Snails where consumed at least 150,000 years ago, with evidence from the Haua Fteah cave (Libya) that indicates early humans used stone ‘drills’ or thorns to extract the molluscs from their shells. In a high status grave site of a 12,000 year-old Natufian Shaman found in a cave in Northern Israel, was the remains of roasted tortoise meat, thought to be eaten by the tribe as part of a burial ceremony.

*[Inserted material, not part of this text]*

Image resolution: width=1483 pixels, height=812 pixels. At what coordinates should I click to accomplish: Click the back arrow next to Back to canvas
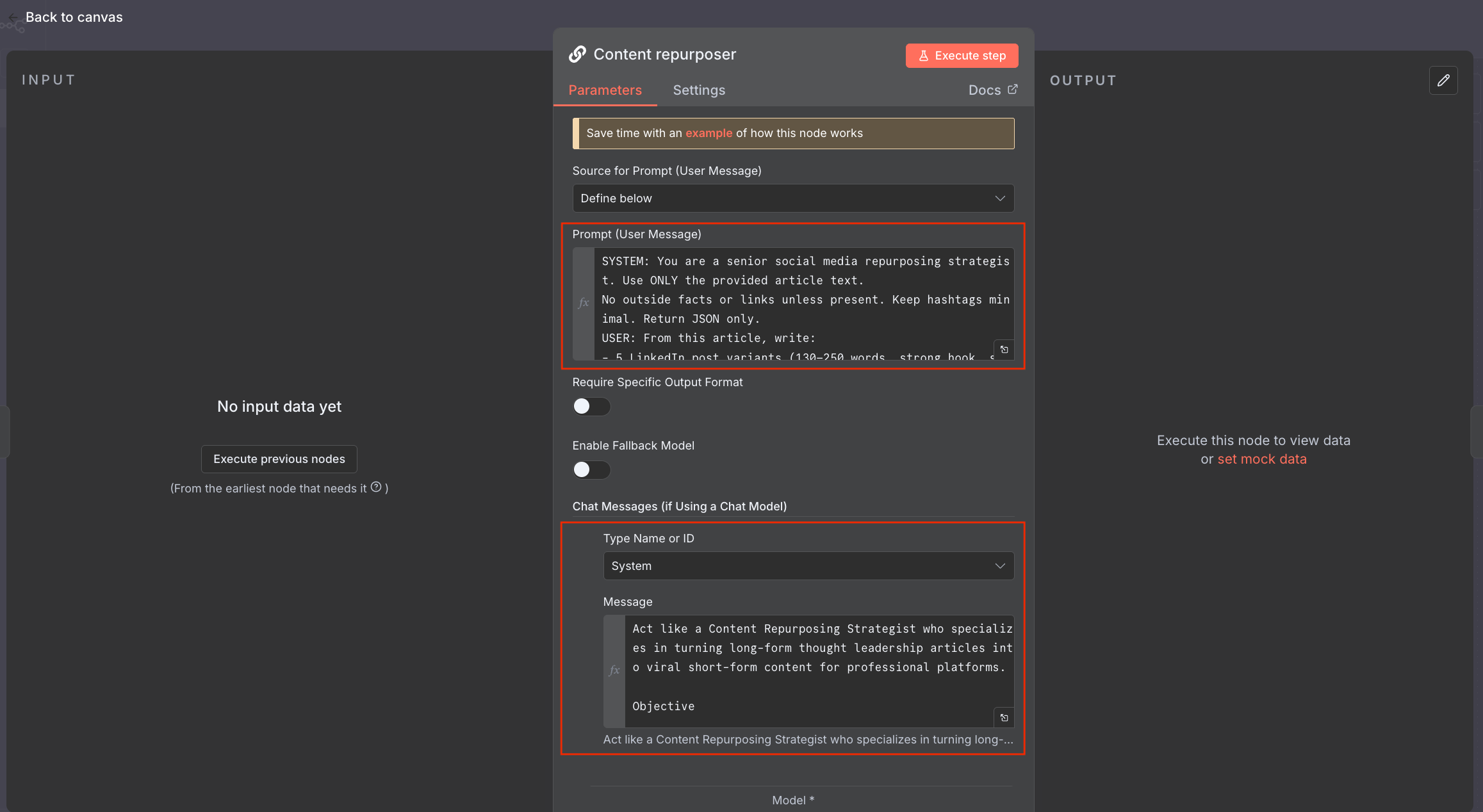[13, 17]
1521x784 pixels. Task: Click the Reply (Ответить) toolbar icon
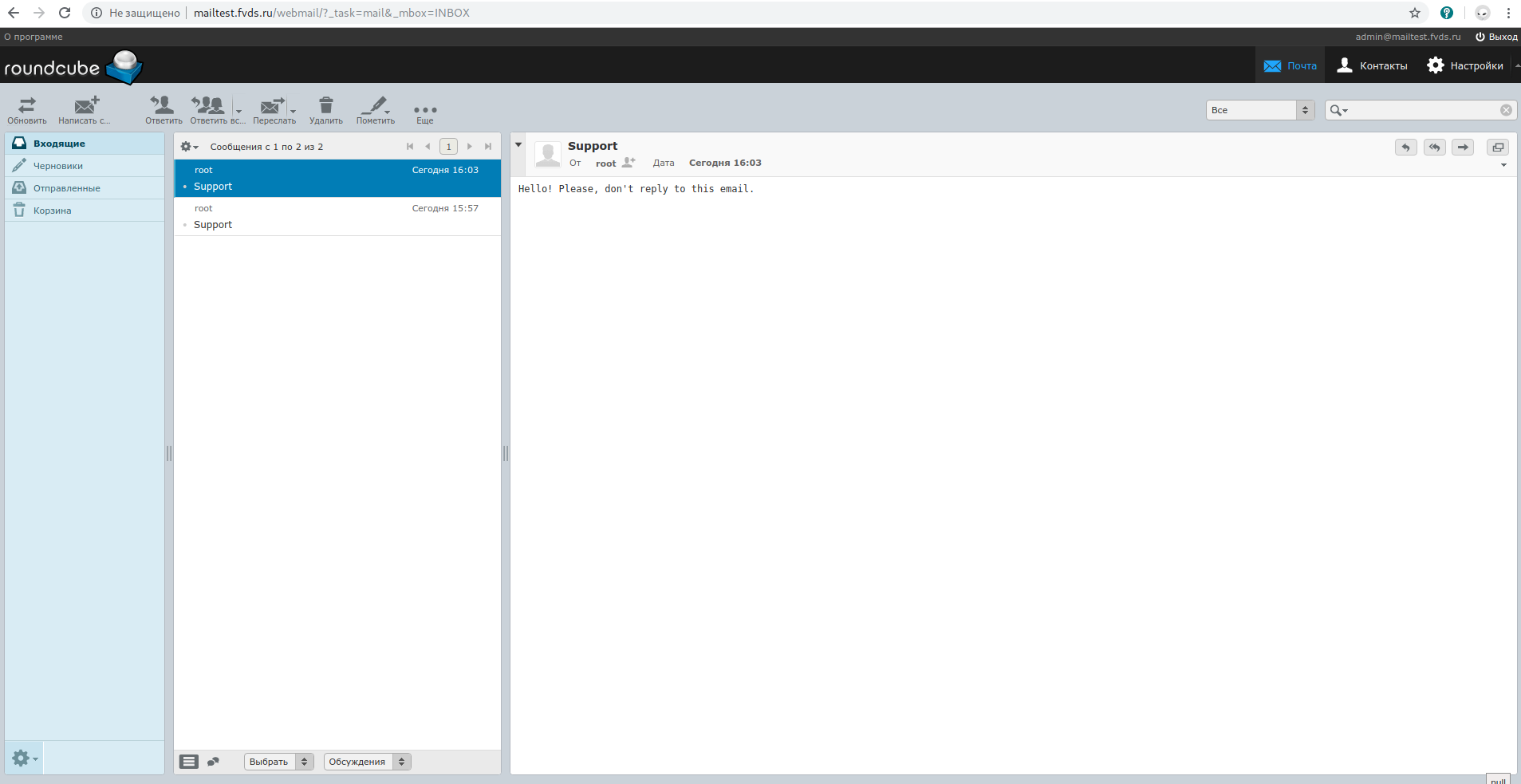click(x=164, y=109)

Analysis pottery and middens found at Durrington Walls (a late Neolithic settlement site thought to be the residence for the builders of nearby Stonehenge 25 BC) reveal their eating habits with organised feasts of roasted of pigs and cattle. Livestock (often under-weight) came from various locations and were slaughtered and butchered on site. The main methods of cooking meat are believed to be boiling and roasting in pots probably around indoor hearths and outdoor pits. Ceremonial areas showed that dairy produce (milk, yoghurt and cheese) were only consumed by a select individuals and possibly used in public ceremonies. There was little evidence of plant-based food preparation during feasts or ceremonies.
Alaskan archaeologists have found the earliest known evidence that Paleoindians cooked and ate chum salmon (Oncorhynchus keta) at least 11,500 years ago. The fish remains were found in an ancient cooking hearth in a residential structure at the Upward Sun River site near the Tanana River located east of Fairbanks. DNA and stable isotope analysis from vertebrae bones identified them as sea-run chum salmon.
Researchers analysed carbon isotope ratios in the bones of 164 Neolithic humans and compared the findings with 19 fragments of Mesolithic skeletons, to compare diets. Their conclusion was that around 5,000 years ago Britain's changed from a diet of high protein fish and shellfish and adopted a more European taste for meat and carbohydrate-rich cereals.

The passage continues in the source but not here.